A industrialização do país, assim como a forte mobilização da classe trabalhadora – a maior da história até aquele momento – tornou o governo Vargas um alvo direto do imperialismo, que se aliou com um grande setor da burguesia nacional. Uma campanha golpista já havia se iniciado antes mesmo da eleição de Vargas e os acontecimentos se desenvolveram de forma muito semelhante ao golpe de 2016, com uma propaganda enorme acerca de uma possível corrupção. Contudo, não foi realizada uma tentativa de impeachment e sim uma deposição feita pelos militares, que cercaram o Palácio do Catete em 24 de agosto de 1954.

A história conhecida é que Vargas se suicidou para não ser deposto, o que é menos divulgado é que no dia seguinte uma mobilização popular gigantesca se iniciou em todo o país, atacando toda a imprensa golpista, consulados e embaixadas dos EUA, dentre outros alvos. O principal golpista, Carlos Lacerda, fugiu para a embaixada dos EUA e de lá nem pisou mais em território nacional, saiu de helicóptero para um navio e não voltou para o Brasil por meses com medo do povo. Isso colocou o golpe em xeque e manteve o regime político até o golpe de 1964.

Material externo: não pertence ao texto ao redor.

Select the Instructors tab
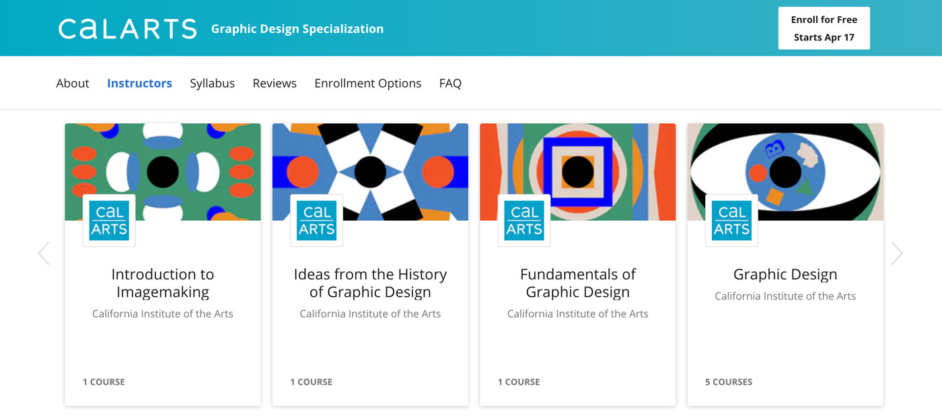The image size is (942, 418). pyautogui.click(x=139, y=83)
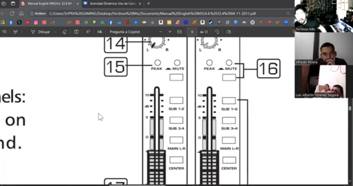Expand the highlight tool dropdown arrow
353x186 pixels.
pyautogui.click(x=22, y=32)
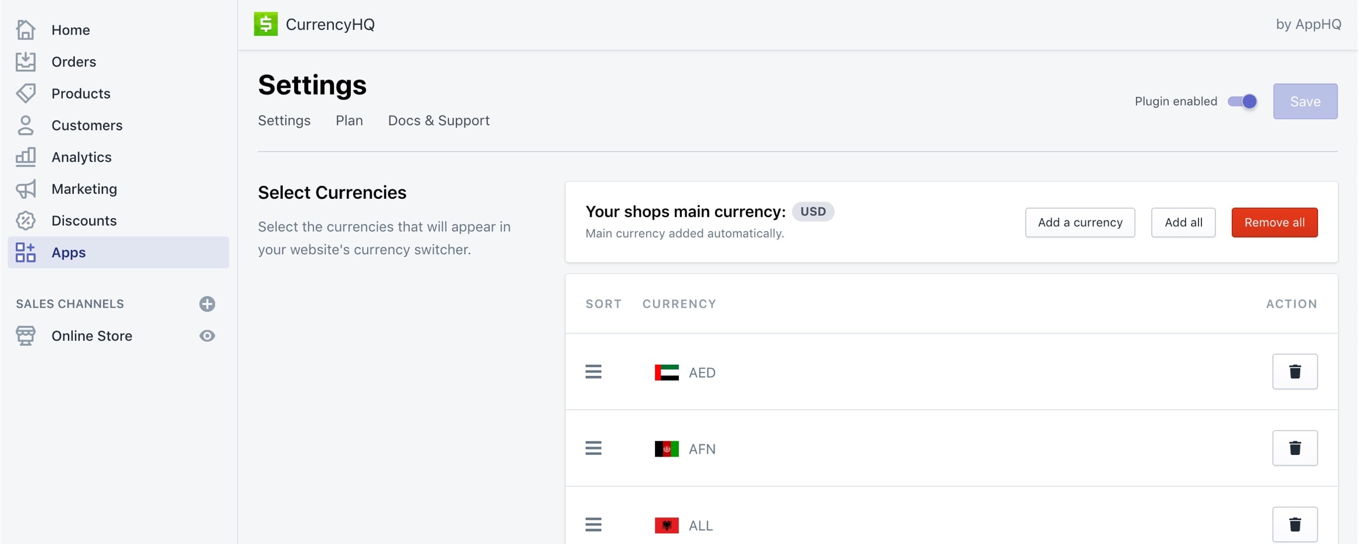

A Petrobras viria a ser atacada principalmente no governo do lacaio dos EUA FHC que rasgou a enorme conquista que foi a lei de 1953 acabando com o monopólio estatal e destruindo parcialmente a empresa na tentativa de sua privatização. O ataque imperialista voltou com o golpe de 2016 que tem como um de seus principais objetivos tomar as enormes jazidas de petróleo, principalmente as recentes descobertas do Pré-sal. Os leilões que entregam nossa riqueza às petroleiras imperialistas e o processo de privatização da Petrobras são um dos principais ataques ao povo brasileiro feito pelos presidentes golpistas Temer e Bolsonaro.

A criação da Petrobras na década de 1950 revela o caminho que deve ser tomado nos dia de hoje, apenas com uma combativa mobilização popular em defesa do petróleo 100% estatal se garantirá a manutenção da Petrobras e o retorno ao que era antes do governo de destruição nacional de FHC. Contudo é importante que essa luta faça parte de uma luta geral de toda a classe trabalhadora brasileira contra o regime golpista que se instaurou com a derrubada da presidenta Dilma. O petróleo é nosso! Fora Bolsonaro e todos os golpistas! Novas eleições com Lula candidato! Por um governo dos trabalhadores da cidade e do campo!